A Agência Nacional de Energia Elétrica (Aneel) formalizou nesta sexta-feira (26) a destinação de até R$ 5,636 bilhões para reduzir tarifas de energia em 19 estados. O montante vem da repactuação de dívidas de usinas hidrelétricas pelo encargo conhecido como Uso de Bem Público (UBP), cobrado pela utilização de áreas públicas para geração de energia.
Desses recursos, R$ 468 milhões já foram arrecadados em cinco contratos assinados com empresas geradoras. O restante será aplicado como redutor tarifário nos reajustes das distribuidoras que atendem aos 19 estados alcançados pela medida. Para consumidores de baixa tensão, a estimativa é de abatimento de até 4,51% nos processos tarifários.
Repactuação de hidrelétricas banca o abatimento
Em vez de repassar novos encargos para a conta de luz, a Aneel direcionou a arrecadação dos contratos de repactuação para moderação tarifária nas áreas atendidas pelas distribuidoras beneficiadas. Representantes das empresas geradoras estiveram na sede da agência, em Brasília, para assinar aditivos aos respectivos contratos de concessão.
A cifra formalizada agora supera o patamar de R$ 5,5 bilhões aprovado em maio, quando a Aneel havia autorizado o uso de recursos para reduzir a conta de luz em 2026. A nova referência, de R$ 5,636 bilhões, incorpora a atualização dos valores previstos na repactuação.
Alívio convive com pressões tarifárias em julho
O desconto previsto pela Aneel atua sobre os processos tarifários das distribuidoras e deve aparecer como abatimento nos reajustes, não como depósito direto ao consumidor. Para famílias e pequenos negócios, o dado central é a estimativa de até 4,51% de redução nos reajustes de baixa tensão.
Esse alívio, porém, convive com pressões já definidas para a conta de energia. A bandeira tarifária permanece amarela em julho, com custo adicional de R$ 1,885 a cada 100 kWh consumidos. A cobrança extra não é anulada pela destinação dos recursos do UBP.
Também pesa sobre o setor o reajuste das receitas das transmissoras para o ciclo 2026-2027, aprovado pela Aneel com alta de 9,41% e impacto médio estimado de 1,1% ao consumidor.
Aplicação prática depende de atos tarifários
A aplicação do abatimento depende dos processos tarifários de cada distribuidora, etapa em que a agência define quanto do recurso será usado em cada área de concessão e como o valor entrará no cálculo da tarifa final. A Aneel ainda não publicou a divisão por estado e empresa, nem o calendário de aplicação — informações que devem constar nos atos tarifários das distribuidoras alcançadas pela medida.

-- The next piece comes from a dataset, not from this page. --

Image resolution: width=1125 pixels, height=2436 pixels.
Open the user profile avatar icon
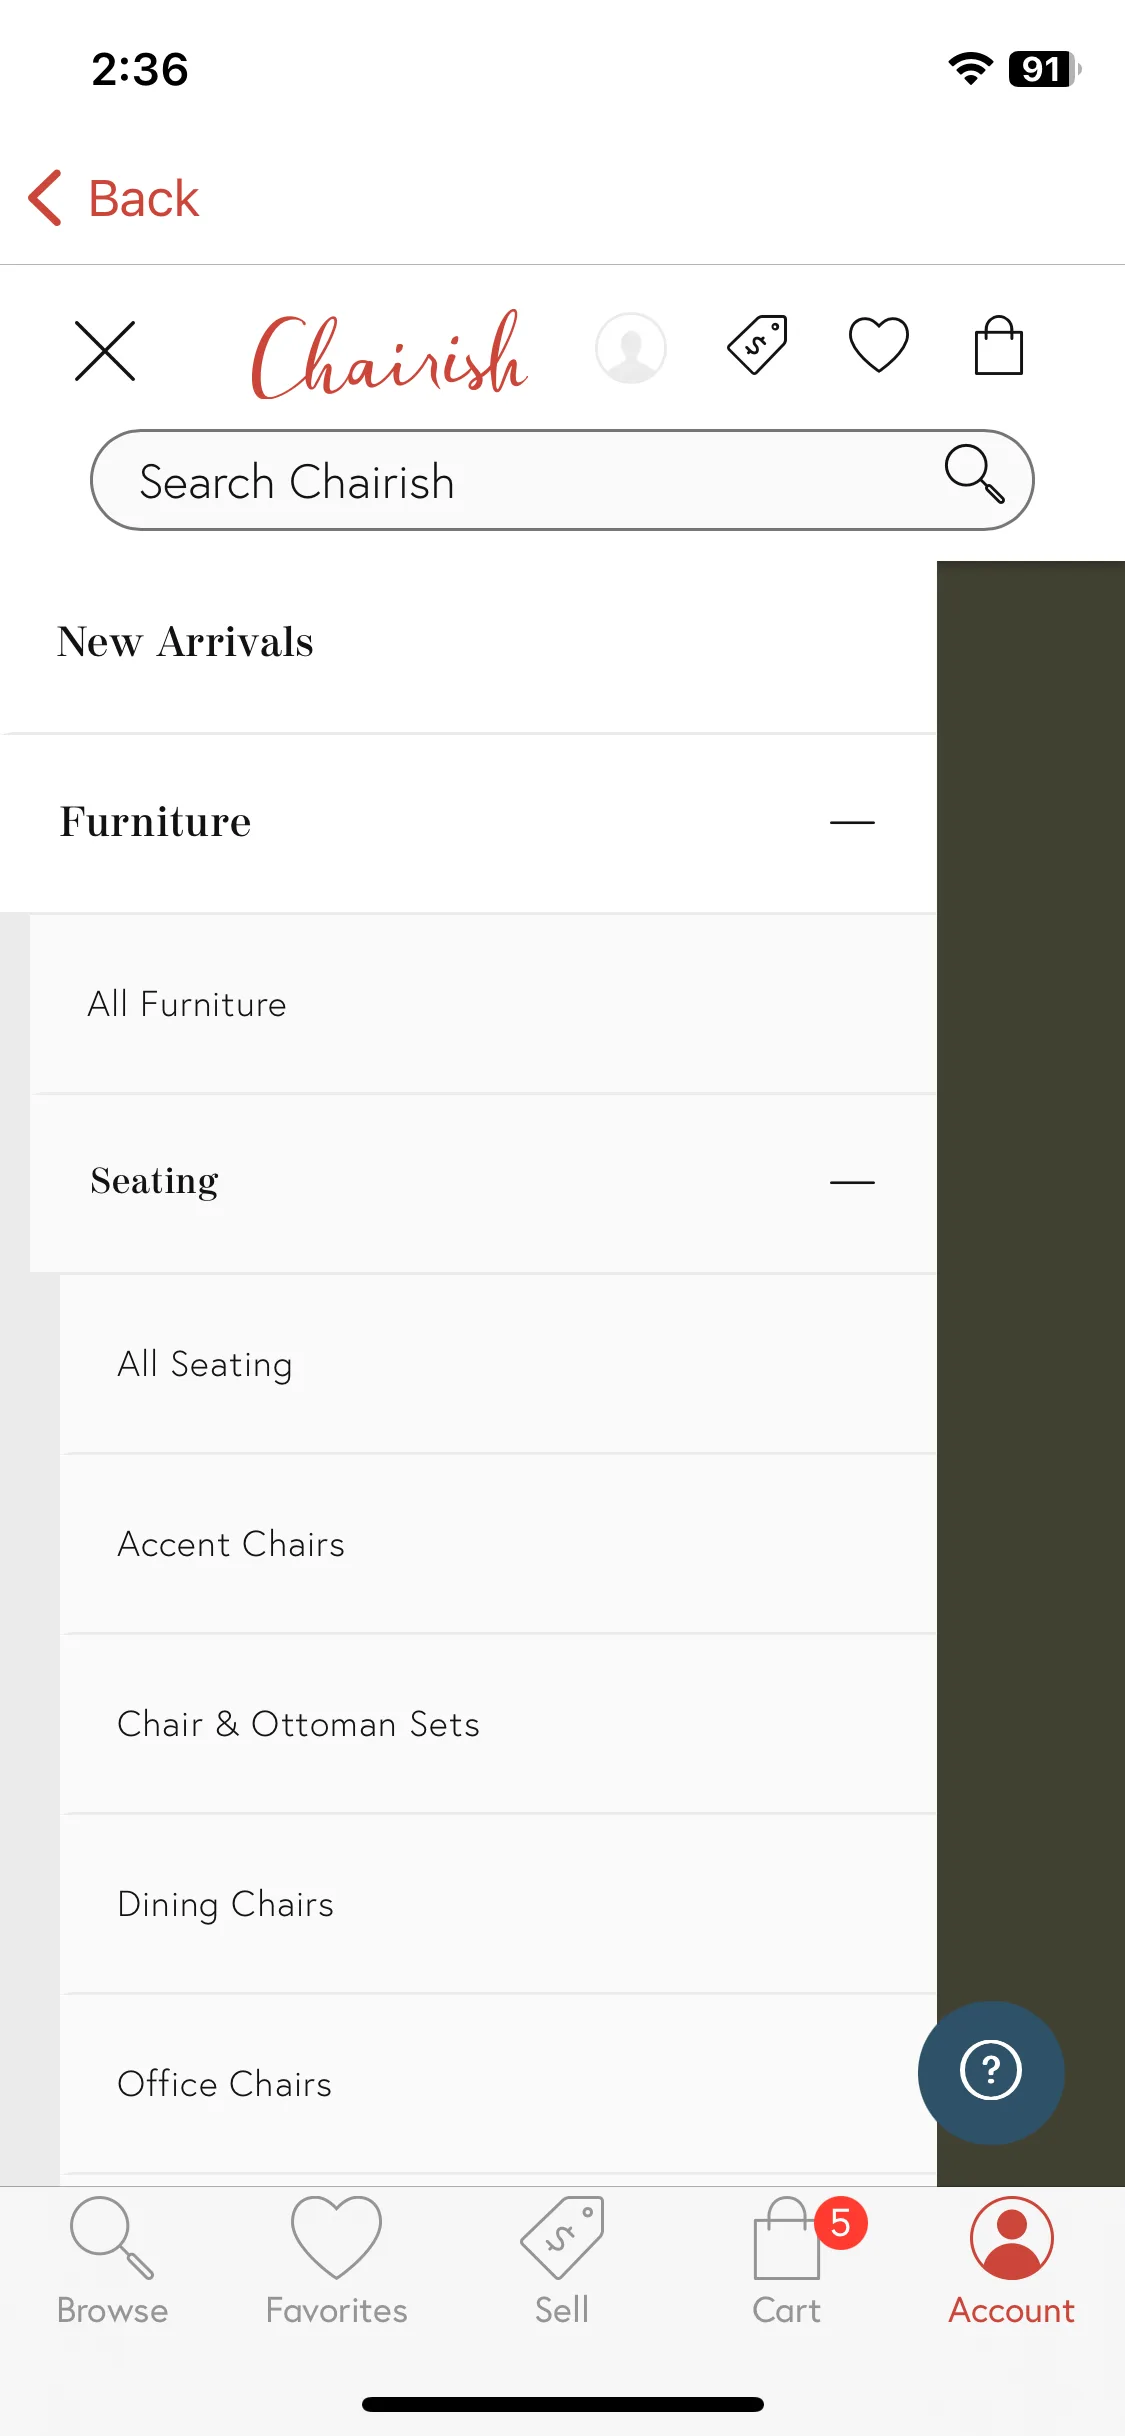pos(631,348)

Para o consumidor, a principal diferença está no momento em que o desconto será incorporado ao reajuste da distribuidora local. Sem a publicação da divisão detalhada, não é possível afirmar que todos os 19 estados terão o mesmo percentual de redução. O número confirmado até aqui é o teto de R$ 5,636 bilhões, com R$ 468 milhões já arrecadados e destinação vinculada à moderação tarifária.